As-Suyuthi menyampaikan bahwa surah al-Fatihah memiliki 25 nama. Lebih lanjut, as-Suyuthi berargumen bahwa ketika sesuatu memiliki nama yang berbilang itu menunjukkan kemuliaannya (ziyādah al-asmā’ tadullu ‘alā syarafi-l-musammā). (Al-Itqān, Dar al-Kutub al-’Ilmiyah, 83) Mengingat fakta bahwa ada beberapa surah yang memiliki nama lebih dari satu, menarik rasanya untuk mencari tahu alasan serta kemukjizatan di balik nama-nama tersebut.
Sebelum membahas lebih lanjut, perlu diketahui bahwa para ulama mengategorikan nama-nama yang dimiliki sebuah surah. Pertama, tauqifi, yakni ketetapan yang bersumber dari Nabi Saw. Kedua, ijthadi, yakni buah pikir dari para ulama. Pendapat ini dikemukakan oleh az-Zarkasyi secara implisit atau tersirat. (Al-Burhān, Dar al-Hadis, 190)
Kajian mukjizat nama surah berupaya untuk memperkaya khazanah kemukjizatan Al-Qur’an. Karena kajian tentang kemukjizatan Al-Qur’an biasanya masih seputar aspek linguistik maupun kandungannya. Kajian atas kemukjizatan dan rahasia nama surah tergolong minim. Setiap mukjizat tentu memiliki hikmah di baliknya. Ketika nama surah membuktikan kemukjizatannya, pasti ada hikmah dan pesan yang dikandungnya.
Pesan Tersirat Surah Al-‘Adiyat
Untuk menelusuri rahasia dan kemukjizatan sebuah nama dari surah, di antara langkahnya adalah menentukan satu orientasi yang berhubungan dengan nama tersebut. Misalnya, surah ke-100 dalam Al-Qur’an hanya memiliki satu nama, yaitu al-‘Adiyat saja yang berarti kuda perang. Kata al-‘Adiyat disebutkan dalam ayat pertama surah ini,
وَالْعٰدِيٰتِ ضَبْحًاۙ (1) فَالْمُوْرِيٰتِ قَدْحًاۙ (2) فَالْمُغِيْرٰتِ صُبْحًاۙ (3) فَاَثَرْنَ بِهٖ نَقْعًاۙ (4) فَوَسَطْنَ بِهٖ جَمْعًاۙ (5)

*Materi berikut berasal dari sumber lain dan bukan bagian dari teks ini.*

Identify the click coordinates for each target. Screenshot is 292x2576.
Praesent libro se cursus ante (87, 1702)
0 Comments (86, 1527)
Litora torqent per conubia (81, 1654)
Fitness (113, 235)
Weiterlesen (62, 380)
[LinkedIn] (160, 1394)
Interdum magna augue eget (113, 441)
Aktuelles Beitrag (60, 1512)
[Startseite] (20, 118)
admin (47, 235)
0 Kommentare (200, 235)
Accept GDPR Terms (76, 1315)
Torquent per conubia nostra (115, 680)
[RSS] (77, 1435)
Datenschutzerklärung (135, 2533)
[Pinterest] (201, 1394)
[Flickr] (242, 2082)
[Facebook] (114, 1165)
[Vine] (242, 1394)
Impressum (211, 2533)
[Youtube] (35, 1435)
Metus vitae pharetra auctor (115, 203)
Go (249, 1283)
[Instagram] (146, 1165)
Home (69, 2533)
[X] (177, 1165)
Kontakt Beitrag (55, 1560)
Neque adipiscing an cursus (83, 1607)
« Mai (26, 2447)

(1) Demi kuda-kuda perang yang berlari kencang terengah-engah. (2) yang memercikkan bunga api (dengan entakan kakinya). (3) Yang menyerang (dengan tiba-tiba) pada waktu pagi. (4) Sehingga menerbangkan debu. (5) Lalu menyerbu ke tengah-tengah kumpulan musuh,
Tampak ayat pertama surah ini mendeskripsikan seekor kuda yang dipacu hingga melampaui batas kecepatan berlarinya ketika perang. Al-Baidhawi dalam tafsirnya, Anwar at-Tanzil wa Asrar at-Ta’wil (III/575), menafsirkannya sebagai sekelompok kuda perang yang berlari hingga terdengar nafasnya. Sudah maklum bahwa di antara kemampuan kuda adalah berlari. Lantas mengapa kata al-‘Adiyat ini disifati hingga terengah-engah?

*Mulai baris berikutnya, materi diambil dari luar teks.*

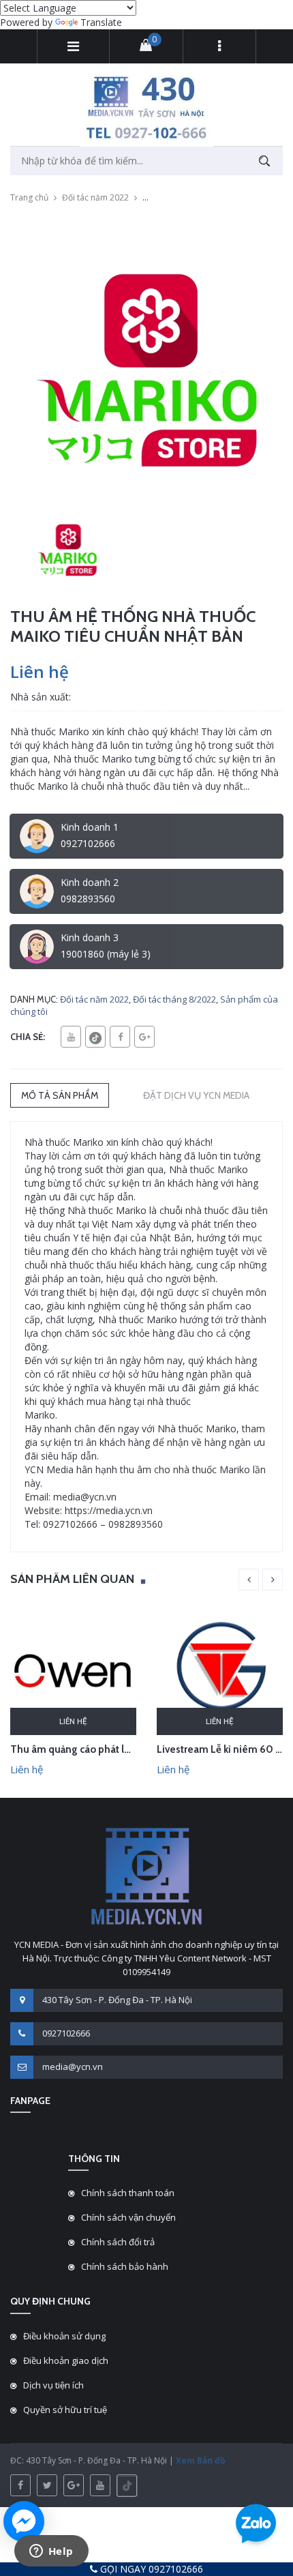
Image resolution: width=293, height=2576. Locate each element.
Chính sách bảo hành (124, 2266)
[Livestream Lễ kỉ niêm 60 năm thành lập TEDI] (220, 1671)
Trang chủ (29, 197)
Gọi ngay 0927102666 (150, 2568)
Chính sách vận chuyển (128, 2217)
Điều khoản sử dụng (64, 2336)
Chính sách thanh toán (127, 2193)
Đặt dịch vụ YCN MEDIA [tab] (196, 1095)
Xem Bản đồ (199, 2460)
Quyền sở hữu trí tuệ (65, 2409)
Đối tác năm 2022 (95, 197)
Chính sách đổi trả (118, 2242)
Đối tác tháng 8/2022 (174, 999)
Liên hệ (73, 1721)
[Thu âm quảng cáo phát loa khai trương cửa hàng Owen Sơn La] (73, 1671)
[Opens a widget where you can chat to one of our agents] (51, 2552)
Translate (101, 22)
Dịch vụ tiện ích (53, 2385)
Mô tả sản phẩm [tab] (59, 1095)
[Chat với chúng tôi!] (23, 2521)
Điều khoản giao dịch (65, 2360)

Ali Radhi Abu Zuraiq dalam kitabnya, Mu’jizah Asmā’ as-Suwar Al-Qur’aniyyah (h. 759), berpendapat bahwa surah ini berorientasi pada segala sesuatu yang menyibukkan manusia dari Tuhan. Lebih spesifik, kecintaan manusia terhadap harta dunia. Karena kuda perang di ayat ini disifati hingga melampaui kemampuannya.
Artinya, ketika seorang manusia menghendaki sesuatu, ia akan terus-menerus mengejarnya. Tak peduli berapa batas kemampuan yang dimilikinya. Dalam kondisi ini, manusia biasanya lupa bahwa ada Tuhan Yang Maha Kuasa, sehingga segala kewajiban terhadap Tuhannya ia lupakan.

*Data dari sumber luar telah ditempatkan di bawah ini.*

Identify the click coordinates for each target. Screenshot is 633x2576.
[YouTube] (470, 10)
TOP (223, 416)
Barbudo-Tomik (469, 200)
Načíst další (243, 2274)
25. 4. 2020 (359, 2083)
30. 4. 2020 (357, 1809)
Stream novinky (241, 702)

Setelah kita menemukan orientasi sebuah surah yang kita dapati dari namanya, langkah selanjutnya adalah mengkaji dan menganalisa satu persatu ayat yang termuat dalam surah tersebut. Jika surah Al-‘Adiyat ayat 1-5 hanya dipahami secara literal, maka akan sulit menangkap pesan yang ingin disampaikan oleh Allah melalui ayat-ayat tersebut.
Akan tetapi, dengan orientasi tadi, dapat dipahami bahwa yang dimaksud dalam lima ayat tersebut adalah harta, kehormatan, dan kejayaan. Dan memang itulah hal-hal yang paling nikmat. Tapi ada hal lain yang lebih penting dan utama. (Mu’jizah Asma‘ as-Suwar Al-Qur’aniyyah, Maktabah Wahbah, 760)
Selanjutnya, ayat 6-8 yang berbunyi:
اِنَّ الْاِنْسَانَ لِرَبِّهٖ لَكَنُوْدٌ ۚ (6) وَاِنَّهٗ عَلٰى ذٰلِكَ لَشَهِيْدٌۚ (7) وَاِنَّهٗ لِحُبِّ الْخَيْرِ لَشَدِيْدٌ ۗ (8)
(6) Sesungguhnya manusia itu sangatlah ingkar kepada Tuhannya. (7) Sesungguhnya dia benar-benar menjadi saksi atas hal itu (keingkarannya). (8) Sesungguhnya cintanya pada harta benar-benar berlebihan.
Ayat 6-8 tersebut menerangkan tentang masalah yang dialami oleh kebanyakan manusia. Ayat keenam menyebutkan bahwa manusia sangat ingkar kepada Tuhannya. Kebanyakan ulama menafsirkan kata kanūd dengan kafūr, seperti al-Baidhawi dan an-Nasafi.
Akan tetapi, kata kanūd di sini tidak selalu berarti ingkar dalam hal keyakinan, melainkan juga bisa bermakna lalai terhadap Tuhannya. Mengingat ada sementara muslim yang lalai akan kewajibannya, tapi masih meyakini bahwa Allah Swt. itu Tuhannya dan Nabi Muhammad Saw. itu utusan Allah Swt.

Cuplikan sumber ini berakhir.